No final decision has been made on fees for EU students at UK universities after Brexit, the government has insisted amidst reports that fees are set to rise.
The While EU students currently pay the same as those in the UK, BuzzFeed News reported on 27 Aprilthat Education Secretary Damian Hinds is proposing to remove “home fee status” and financial support for EU students who start their courses in the 2021/22 academic year.
Responding to a question regarding this in the Commons from shadow education secretary Angela Raynor, Education Minister Chris Skidmore said that no decision has been taken yet.
Although he did not rule out fees rising, he said discussions were “ongoing and should remain confidential”, calling the leak to Buzzfeed “deeply regrettable”.
He added that the government wanted to ensure that “we, as a country and as a nation, are attractive internationally” to students, not just to those in the EU.
He asked: “Does (Ms Rayner) believe that somehow we should offer a student finance package to European students once we have left the EU? Is it right then that we discriminate against Indian students, Chinese students?”
Currently, tuition fees for international students vary between £10,000 and £38,000 per year for undergraduate courses.
Ms Rayner criticised proposals to increase fees for EU students. She told BuzzFeed News: “Time and time again Tory ministers have refused to recognise the vital contribution made by international students, particularly from the EU, in our universities.
“From targeting students in their migration target to leaving the future of Erasmus+ and Horizon 2020 in doubt, they are failing to support our world-leading universities.”
Undermining this system would not only disregard the invaluable contribution of international students, it would also deprive our younger generations of academic opportunities
– Guy Verhofstadt
Guy Verhofstadt, the EU’s Brexit coordinator, expressed his concerns regarding the move in a letter to Prime Minister Theresa May.

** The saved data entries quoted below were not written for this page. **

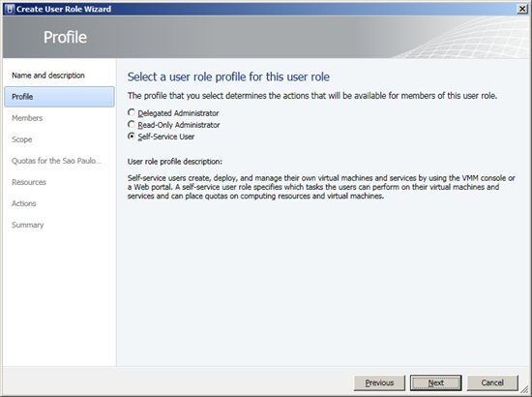The height and width of the screenshot is (397, 532).
Task: Click the Previous button
Action: pyautogui.click(x=379, y=383)

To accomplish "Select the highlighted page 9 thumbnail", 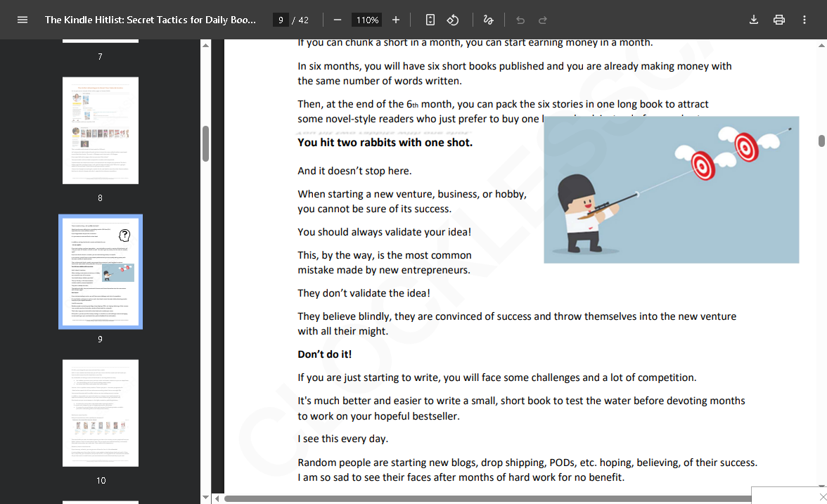I will click(x=101, y=271).
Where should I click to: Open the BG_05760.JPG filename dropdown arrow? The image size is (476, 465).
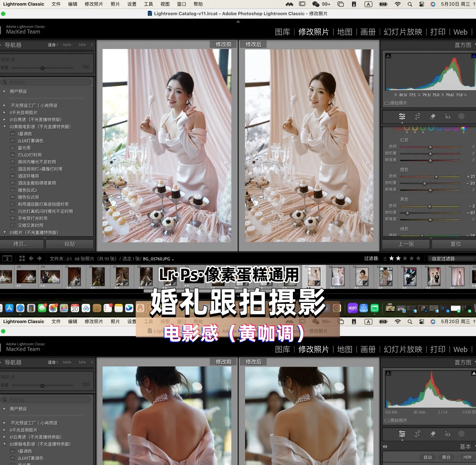(x=173, y=259)
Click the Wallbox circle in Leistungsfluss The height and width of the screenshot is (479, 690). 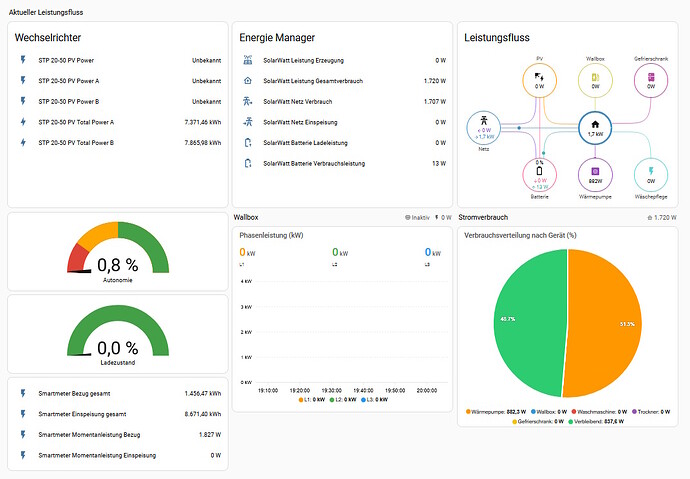point(595,81)
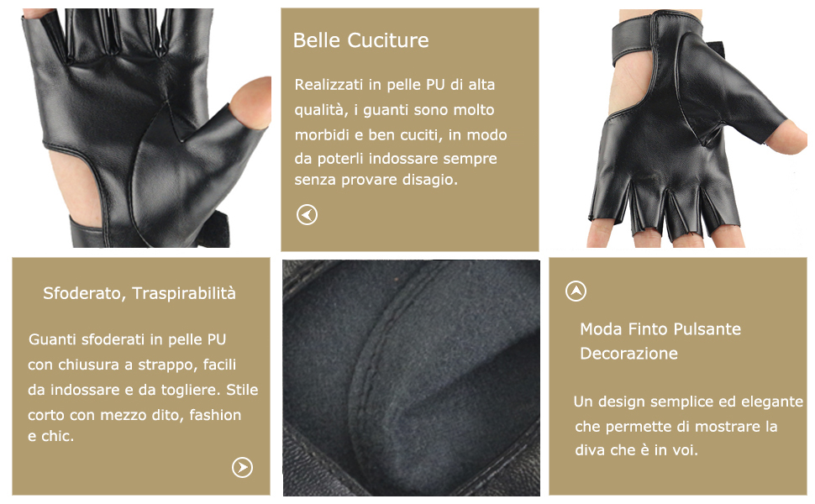Click the Moda Finto Pulsante Decorazione heading

point(660,341)
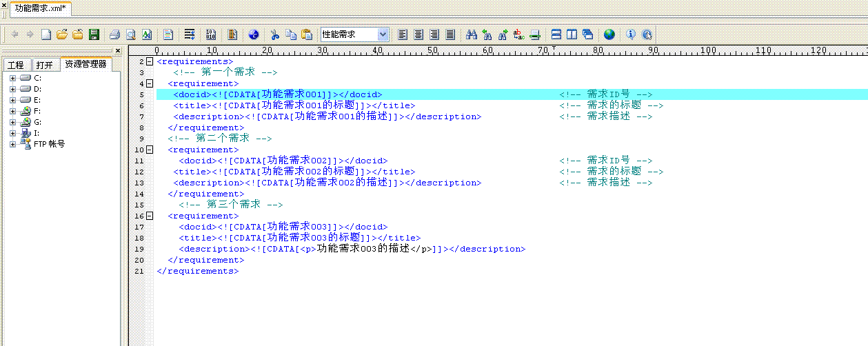The width and height of the screenshot is (868, 346).
Task: Cut selection with the scissors icon
Action: click(274, 34)
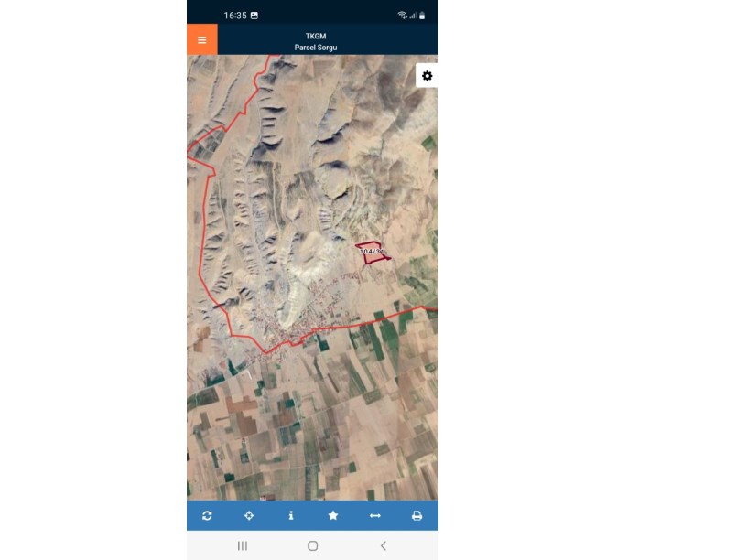The height and width of the screenshot is (560, 747).
Task: Open parcel info with the i icon
Action: tap(291, 515)
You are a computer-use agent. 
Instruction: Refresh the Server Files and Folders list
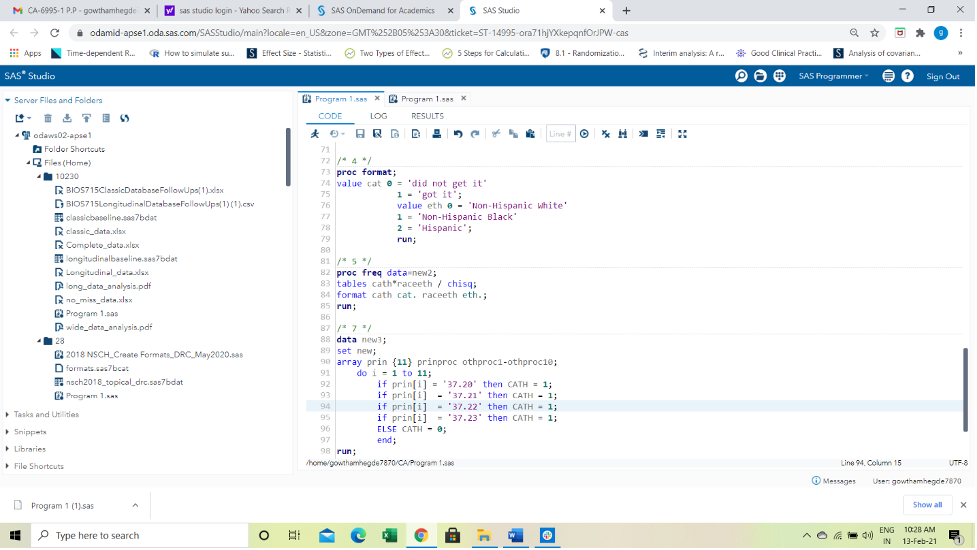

He wrote that “the unique and close nature of our current cooperation” in academics and research “has proven to be a major driver for academic excellence and the quality of our students’ education”.
“Undermining this system would not only disregard the invaluable contribution of international students, it would also deprive our younger generations of academic opportunities,” he said.
Liberal Democrat MP for Carshalton and Wallington Tom Brake raised concerns that the EU would likely reciprocate, meaning only the richest from the UK would be able to study abroad in the future.
Former Universities Minister Sam Gyimah was also critical, describing plans to charge EU students morefollowing Brexit as “short-sighted”.
“There is no sense of what is strategic, what is in our interests, including in terms of promoting the English language,” he said.
Replying to whether she feared domestic students would be “priced out of studying at universities in other EU countries”, Ms May said: “I’m pretty certain, for the top 10, we are the only EU country that does have universities in that category. We have excellent universities here in the United Kingdom.”
MPs were told that students would be given “sufficient notice in due course” of the fee levels from autumn 2020.
Currently, 135,000 EU students are studying in the UK. Data collected from Russell Group universities found that in the 2018/19 academic year there was a 3% decrease in the number of EU students enrolling on courses, along with a 9% decrease in postgraduate research students.
Meanwhile, Scotland has announced that they will continue to provide free tuition to EU students until 2024.